Future of the Outsourcing of British White-Collar Jobs
Outsourcing is the term given to the work that is done by anyone other than the full time employees of an organization. Outsourcing is the activity whereby certain elements of the processes in an organization are divested by an organization that bring in reasonable or little profit with respect to the capital invested. These activities that bring lesser profits than required or peripheral activities can be done supposedly in a more efficient manner by other and normally smaller organizations. These smaller organizations gain efficiency by focusing on the activity itself and sharpening the productive process in such a way that it can generate new efficiencies and make profits which the bigger organization would not be able to do in such in a focused manner. An example for this would be in the case of an automobile manufacturer purchasing headlights or speedometers instead of manufacturing them. In this manner the automobile manufacturer opts out of the process of designing and producing the headlight or speedometer and leaves that in the hands of the supplier, so that the automobile manufacturer can concentrate on the assembly and merchandising of automobiles. (Outsourcing in the Developing and Developed World: Part One: From Outsourcing to Offshoring)
Outsourcing has been growing with the ever increasing globalization that is having an effect on the lives of everybody. There is the very real possibility of more and more white-collar jobs in Britain being lost as a consequence of outsourcing of skilled jobs to countries like India, Sri Lanka and Poland. The headlines in many newspapers of the developed are more and more focused on the loss of jobs owing to many segments of the industry including banking and insurance moving some of the non-core functions offshore, as they observe the potential for reducing costs. The savings that these organizations make by moving these jobs outside Britain is such that this trend to offshore jobs is going to become permanent. Wages for staff and the requirements of office space for them to work in are two of the larger overheads that organizations have to put up with and so they are on the constant look out for the means to reduce these overheads and thereby reduce costs and increase profits and outsourcing provides them with these means. (Change of scene)

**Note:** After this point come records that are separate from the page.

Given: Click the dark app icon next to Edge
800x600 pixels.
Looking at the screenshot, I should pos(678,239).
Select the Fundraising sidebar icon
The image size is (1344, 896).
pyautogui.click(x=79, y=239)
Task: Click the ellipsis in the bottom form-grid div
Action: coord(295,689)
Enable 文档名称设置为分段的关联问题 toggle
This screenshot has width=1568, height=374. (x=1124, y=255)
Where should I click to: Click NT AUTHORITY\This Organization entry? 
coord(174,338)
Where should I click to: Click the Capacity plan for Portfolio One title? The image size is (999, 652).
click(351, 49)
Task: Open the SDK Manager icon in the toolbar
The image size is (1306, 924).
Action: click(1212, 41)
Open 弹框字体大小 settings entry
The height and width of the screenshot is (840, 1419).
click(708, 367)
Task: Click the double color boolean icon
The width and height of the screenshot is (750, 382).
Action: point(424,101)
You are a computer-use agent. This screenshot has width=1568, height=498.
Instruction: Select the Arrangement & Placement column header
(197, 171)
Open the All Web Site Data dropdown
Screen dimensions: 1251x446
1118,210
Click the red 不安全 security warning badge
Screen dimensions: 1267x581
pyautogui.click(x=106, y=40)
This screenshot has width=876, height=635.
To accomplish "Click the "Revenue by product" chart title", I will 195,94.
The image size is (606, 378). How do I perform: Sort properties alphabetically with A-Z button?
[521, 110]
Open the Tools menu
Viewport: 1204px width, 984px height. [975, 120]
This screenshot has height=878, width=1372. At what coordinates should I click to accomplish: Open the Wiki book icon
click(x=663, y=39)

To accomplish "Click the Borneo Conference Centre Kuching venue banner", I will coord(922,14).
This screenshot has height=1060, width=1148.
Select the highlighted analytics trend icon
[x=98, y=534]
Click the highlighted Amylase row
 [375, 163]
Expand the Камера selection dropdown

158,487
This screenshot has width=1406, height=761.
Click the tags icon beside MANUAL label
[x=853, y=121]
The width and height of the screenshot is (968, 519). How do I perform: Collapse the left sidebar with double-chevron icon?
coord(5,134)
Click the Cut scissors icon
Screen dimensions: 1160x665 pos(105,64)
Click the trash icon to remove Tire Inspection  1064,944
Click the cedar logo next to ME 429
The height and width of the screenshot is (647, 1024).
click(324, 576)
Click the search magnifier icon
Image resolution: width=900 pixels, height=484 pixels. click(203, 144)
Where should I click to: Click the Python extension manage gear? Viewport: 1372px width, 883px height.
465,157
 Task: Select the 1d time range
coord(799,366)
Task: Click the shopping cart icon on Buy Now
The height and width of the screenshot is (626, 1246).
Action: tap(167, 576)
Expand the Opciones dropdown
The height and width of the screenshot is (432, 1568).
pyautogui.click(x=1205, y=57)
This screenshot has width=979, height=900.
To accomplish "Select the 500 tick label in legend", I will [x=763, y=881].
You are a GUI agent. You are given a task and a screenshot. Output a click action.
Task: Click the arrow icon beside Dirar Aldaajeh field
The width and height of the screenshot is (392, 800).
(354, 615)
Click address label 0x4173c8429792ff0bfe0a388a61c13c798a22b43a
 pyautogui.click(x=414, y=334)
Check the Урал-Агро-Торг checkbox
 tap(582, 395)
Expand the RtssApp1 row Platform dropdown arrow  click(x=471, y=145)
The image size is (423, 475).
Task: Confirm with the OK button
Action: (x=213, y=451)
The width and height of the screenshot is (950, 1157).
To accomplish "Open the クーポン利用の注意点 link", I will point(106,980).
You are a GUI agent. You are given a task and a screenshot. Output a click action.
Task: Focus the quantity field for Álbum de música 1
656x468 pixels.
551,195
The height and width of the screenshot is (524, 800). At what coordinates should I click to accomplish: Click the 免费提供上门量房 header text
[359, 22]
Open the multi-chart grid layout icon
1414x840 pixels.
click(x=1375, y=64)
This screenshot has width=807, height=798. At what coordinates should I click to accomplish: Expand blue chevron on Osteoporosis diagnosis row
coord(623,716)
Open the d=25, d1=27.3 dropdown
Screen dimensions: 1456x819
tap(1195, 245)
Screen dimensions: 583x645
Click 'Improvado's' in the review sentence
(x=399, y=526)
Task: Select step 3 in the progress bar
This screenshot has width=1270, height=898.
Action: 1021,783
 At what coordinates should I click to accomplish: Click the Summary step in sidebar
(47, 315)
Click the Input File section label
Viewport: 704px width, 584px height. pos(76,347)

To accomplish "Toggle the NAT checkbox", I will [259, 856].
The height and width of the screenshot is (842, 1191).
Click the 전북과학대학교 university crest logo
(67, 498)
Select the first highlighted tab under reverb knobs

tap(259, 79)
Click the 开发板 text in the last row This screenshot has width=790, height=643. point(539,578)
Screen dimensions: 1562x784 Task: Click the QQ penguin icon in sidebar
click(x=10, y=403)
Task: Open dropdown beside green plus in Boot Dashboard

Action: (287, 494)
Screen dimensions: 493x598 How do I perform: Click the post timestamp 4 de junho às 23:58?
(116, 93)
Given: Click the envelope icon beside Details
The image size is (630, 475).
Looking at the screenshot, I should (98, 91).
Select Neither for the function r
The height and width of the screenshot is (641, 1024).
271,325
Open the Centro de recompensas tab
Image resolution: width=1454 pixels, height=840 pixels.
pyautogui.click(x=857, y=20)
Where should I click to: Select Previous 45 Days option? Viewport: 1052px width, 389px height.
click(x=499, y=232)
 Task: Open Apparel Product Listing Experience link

In Europe the first two countries to be hit by the wave of outsourcing are Britain and Ireland. The reason for this is that these white collar jobs can be easily shifted off shore to India, where there is strength in the English language, thanks to the nearly two hundred years of British rule over India. In the heydays of the British colonial rule, there was a tendency to employ Indians wherever they went to do the lower and clerical jobs. From serving the British the Indians now threaten to take away many a white collar job of the Englishman. (Job Exports: Europe's Turn) In the current outsourcing scenario in India between eighty to ninety percent of the service work that has been outsourced comes from either America or Britain and the reason for this is because of there has for long been strong linguistic and cultural links. Looking at whether the outsourcing wave would hit Europe as it has America and Britain, it appears doubtful. The linguistic and cultural links that India has with Britain and America are non-existent.
Though Germany did try to encourage the inflow of Indian IT workers in the 1990s when there was a shortage of domestic IT Engineers, it did not take off as the Indians who went across found the German language not too easy to learn and returned home. In the case of Britain and America Indians who have gone across have faced no such linguistic difficulty and most have chosen to settle there. In a survey conducted by IDC of five hundred European companies it was found that only eleven percent of these companies had opted for outsourcing of work to low cost countries and eighty percent indicated that they would not consider this option at all. These attitudes of the European companies are indicative of the resistance to outsourcing will come into play, with the exception of Britain and Ireland. In addition there is already unemployment issues in countries like Germany and outsourcing would only push up this unemployment issue. In the event that happens then there is every possibility that the European countries may introduce barriers to IT imports and thereby make...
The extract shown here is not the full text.